The start of the race had been drama-less, but with a drying track to contend with, it was sure that there would be one or two incidents along the way.
A frantic dispute between several riders kept positions changing and the excitement building. Pole sitter Fonsi Nieto claimed back his lead on lap two and managed to hold onto it until lap five, when Melandri sneaked through on the inside of a corner. Nieto pulled back the lead however, demonstrating his presence by performing a wheely.
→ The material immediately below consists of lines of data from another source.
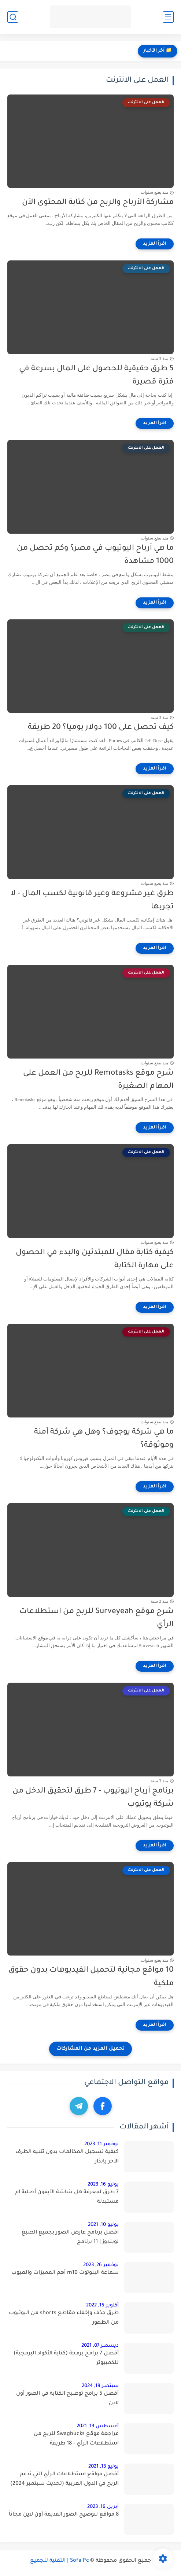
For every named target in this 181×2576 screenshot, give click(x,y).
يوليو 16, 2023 (103, 2184)
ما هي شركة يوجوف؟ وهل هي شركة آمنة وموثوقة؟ (104, 1439)
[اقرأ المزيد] (155, 243)
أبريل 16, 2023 (103, 2507)
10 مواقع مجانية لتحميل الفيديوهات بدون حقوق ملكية (91, 1977)
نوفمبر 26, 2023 (101, 2265)
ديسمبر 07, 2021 (100, 2346)
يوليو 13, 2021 (103, 2466)
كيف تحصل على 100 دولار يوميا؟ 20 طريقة (101, 727)
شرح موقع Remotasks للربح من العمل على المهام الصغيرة (98, 1080)
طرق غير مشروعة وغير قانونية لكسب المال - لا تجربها (92, 901)
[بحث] (12, 17)
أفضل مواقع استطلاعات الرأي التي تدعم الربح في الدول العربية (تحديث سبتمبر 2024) (64, 2479)
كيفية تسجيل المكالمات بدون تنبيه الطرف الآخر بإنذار (67, 2157)
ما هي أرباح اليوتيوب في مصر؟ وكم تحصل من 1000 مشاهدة (95, 555)
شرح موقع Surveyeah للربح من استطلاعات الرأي (96, 1619)
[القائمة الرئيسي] (168, 17)
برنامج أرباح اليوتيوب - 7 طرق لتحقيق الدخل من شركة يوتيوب (93, 1798)
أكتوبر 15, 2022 (102, 2305)
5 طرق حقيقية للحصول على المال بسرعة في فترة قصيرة (96, 376)
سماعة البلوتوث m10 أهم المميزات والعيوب (65, 2273)
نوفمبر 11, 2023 (101, 2144)
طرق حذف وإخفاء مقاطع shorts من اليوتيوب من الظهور (64, 2318)
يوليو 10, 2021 (103, 2225)
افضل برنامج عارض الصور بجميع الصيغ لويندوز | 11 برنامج (70, 2237)
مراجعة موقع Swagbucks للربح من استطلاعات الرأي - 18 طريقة (76, 2439)
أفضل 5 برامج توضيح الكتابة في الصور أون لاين (67, 2398)
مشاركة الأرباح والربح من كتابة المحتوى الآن (98, 203)
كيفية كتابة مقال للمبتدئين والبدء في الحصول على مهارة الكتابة (95, 1260)
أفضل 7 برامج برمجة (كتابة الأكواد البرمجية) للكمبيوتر (66, 2358)
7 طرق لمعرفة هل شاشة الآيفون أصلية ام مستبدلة (67, 2197)
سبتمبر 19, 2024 (100, 2386)
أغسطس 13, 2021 (98, 2426)
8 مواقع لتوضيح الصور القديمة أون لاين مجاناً (64, 2515)
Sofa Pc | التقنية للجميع (59, 2561)
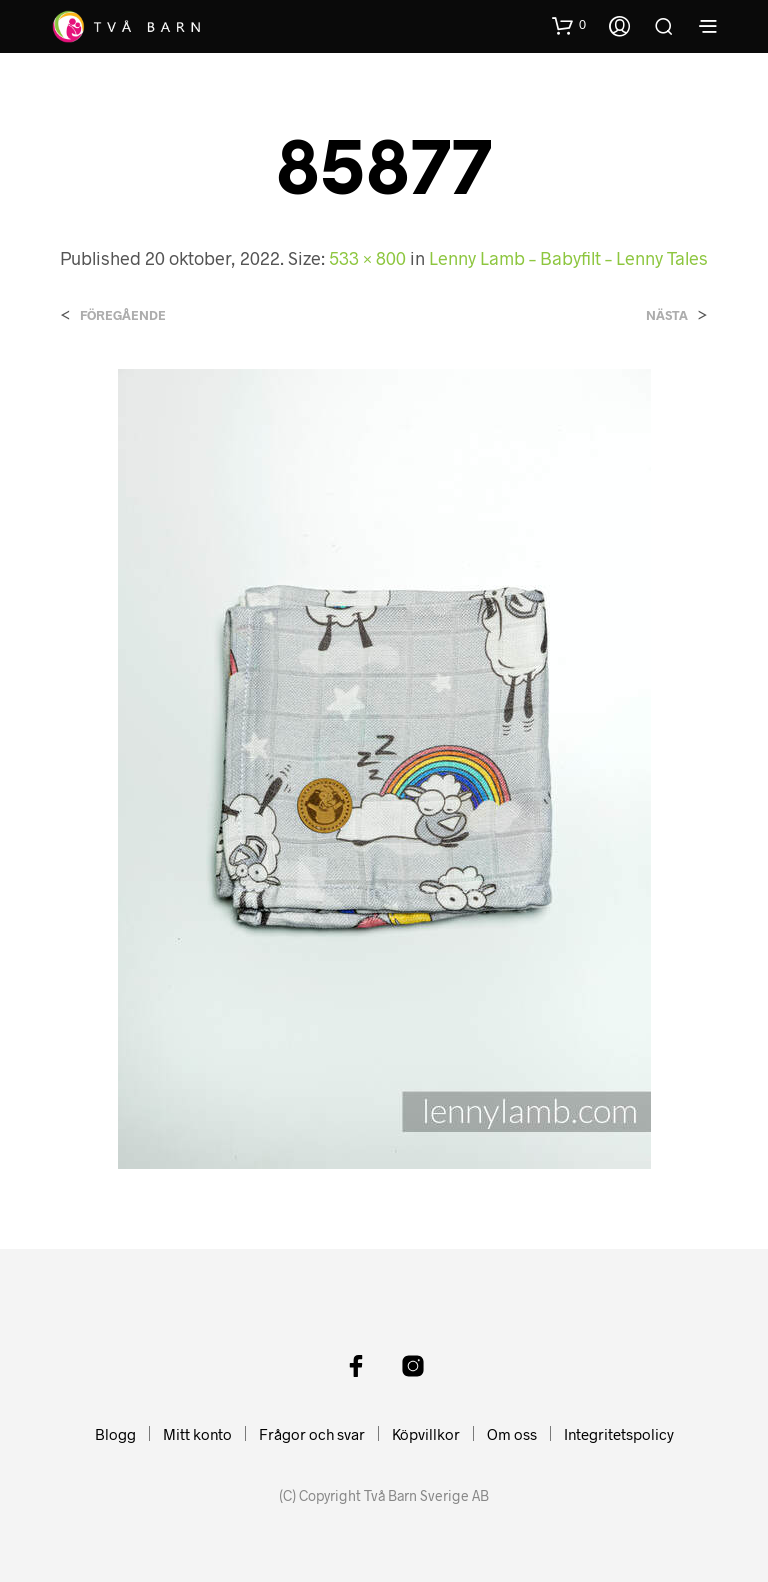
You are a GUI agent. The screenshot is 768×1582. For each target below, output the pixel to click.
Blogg (115, 1434)
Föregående (123, 315)
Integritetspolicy (619, 1434)
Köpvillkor (426, 1434)
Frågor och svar (312, 1434)
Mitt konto (197, 1434)
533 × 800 (367, 258)
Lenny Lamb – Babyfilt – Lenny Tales (568, 258)
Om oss (512, 1434)
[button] (569, 25)
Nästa (667, 315)
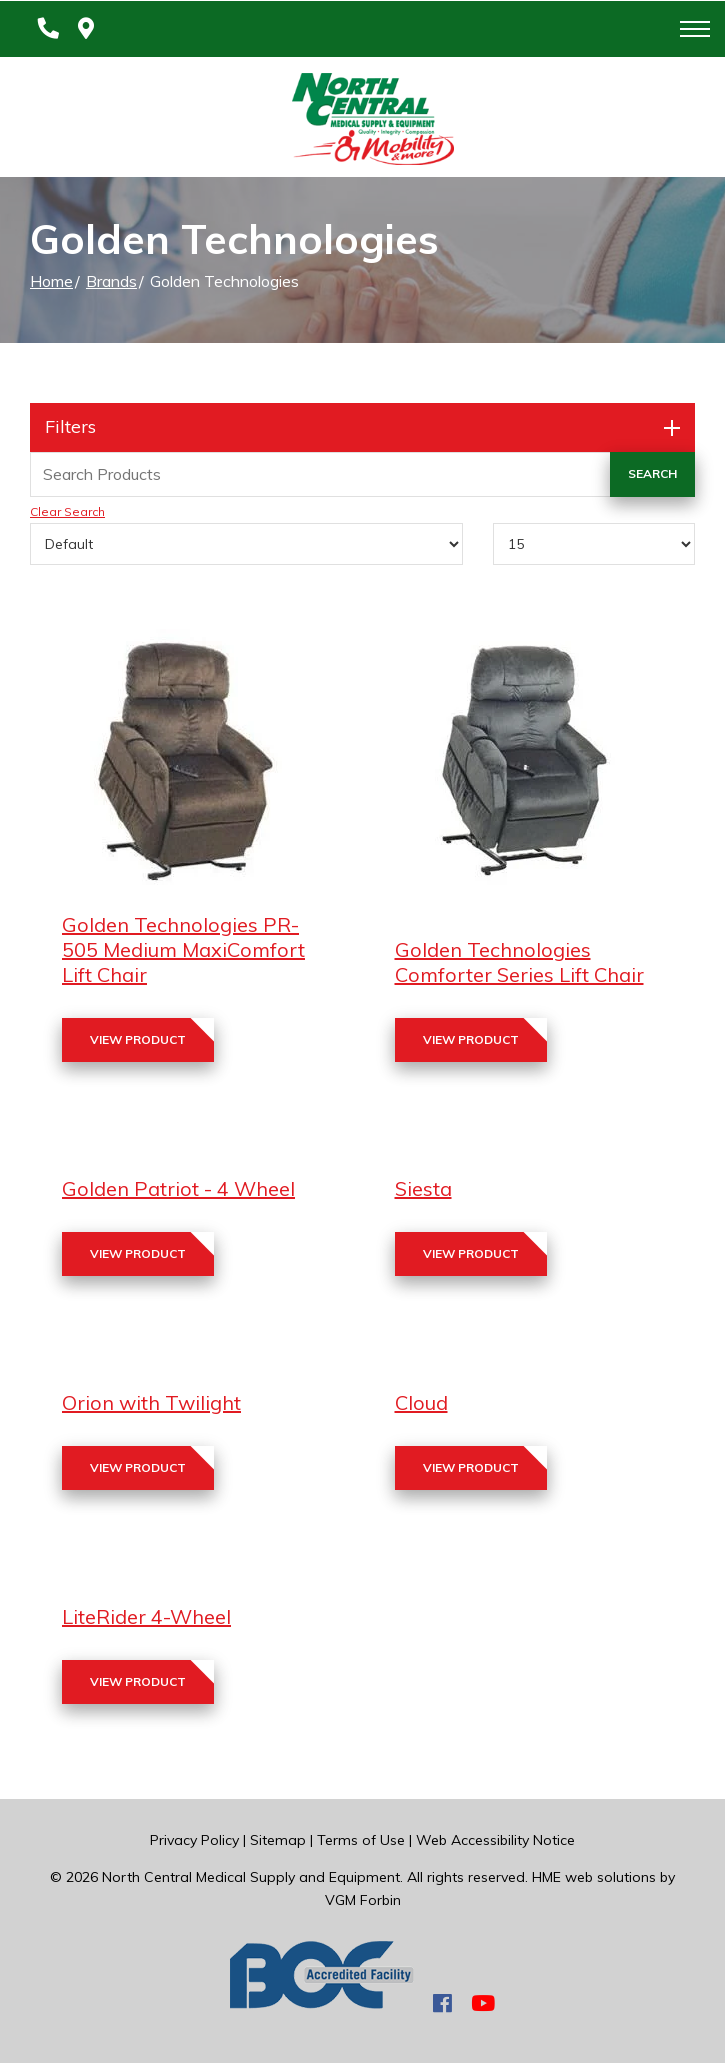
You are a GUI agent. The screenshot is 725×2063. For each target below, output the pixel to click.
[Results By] (594, 544)
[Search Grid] (362, 474)
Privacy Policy (194, 1840)
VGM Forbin (363, 1900)
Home (51, 281)
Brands (111, 281)
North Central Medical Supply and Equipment (251, 1877)
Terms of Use (361, 1840)
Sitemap (278, 1840)
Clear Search (67, 511)
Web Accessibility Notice (495, 1840)
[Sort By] (246, 544)
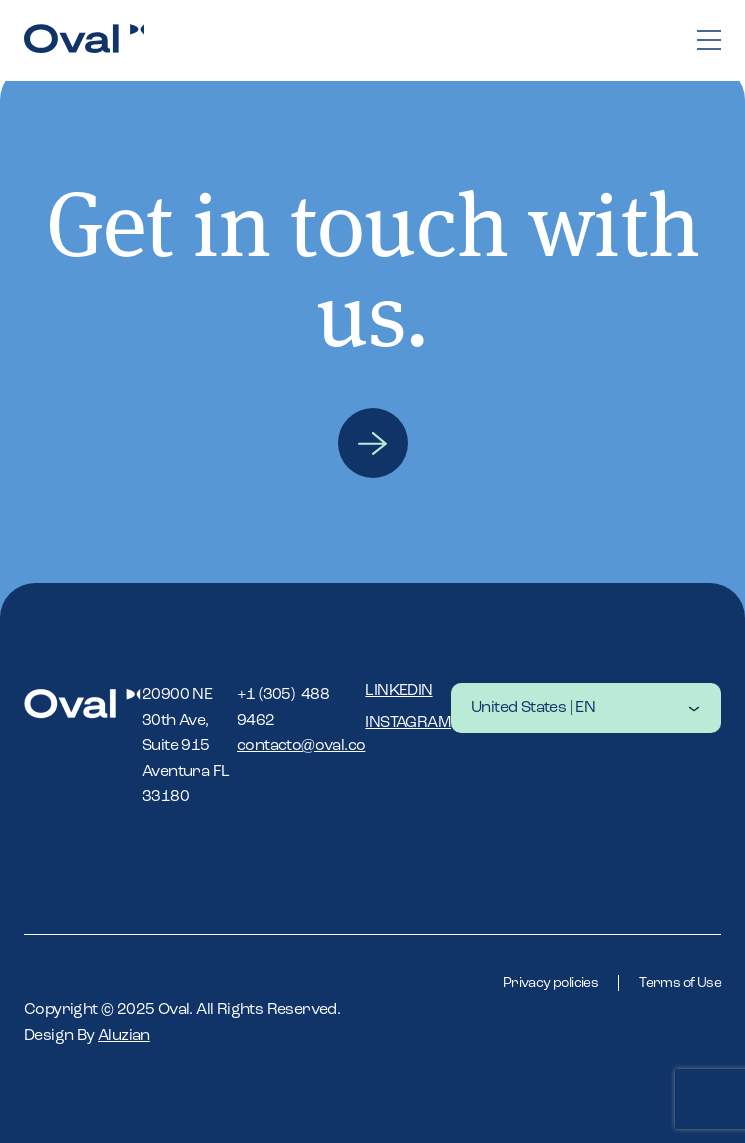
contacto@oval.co (301, 746)
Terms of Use (680, 983)
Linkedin (398, 691)
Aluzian (124, 1036)
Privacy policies (550, 983)
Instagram (408, 723)
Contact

A solid group of seven riders had been formed by this point, pulling away from the rest of the field and continually battling for position. Amongst the front runners were Katoh and Nieto, as expected, McWilliams, Harada, Melandri, Alzamora and Matsudo. Not far behind the front bunch were a group containing Rolfo, Locatelli, Battaini and Debon, some of which were to play a larger role in the race in laps to come.
Wild-card rider Cristiano Vieiro was the first to crash out on lap 5, leaving the home supporters of the Brazilian disappointed.
Lap nine saw the #5 bike of Melandri hold off Katoh. The Japanese rider was all over the Italian, but could not find a way past. By this time the track conditions were improving and by half distance the dry line on the track was becoming considerably wider.
Locatelli quietly nipped through the traffic and took the lead of the race on lap 15. With seven 125cc wins under his belt, but not a single victory in the 250cc class, this looked as though it could be the break the Italian needed.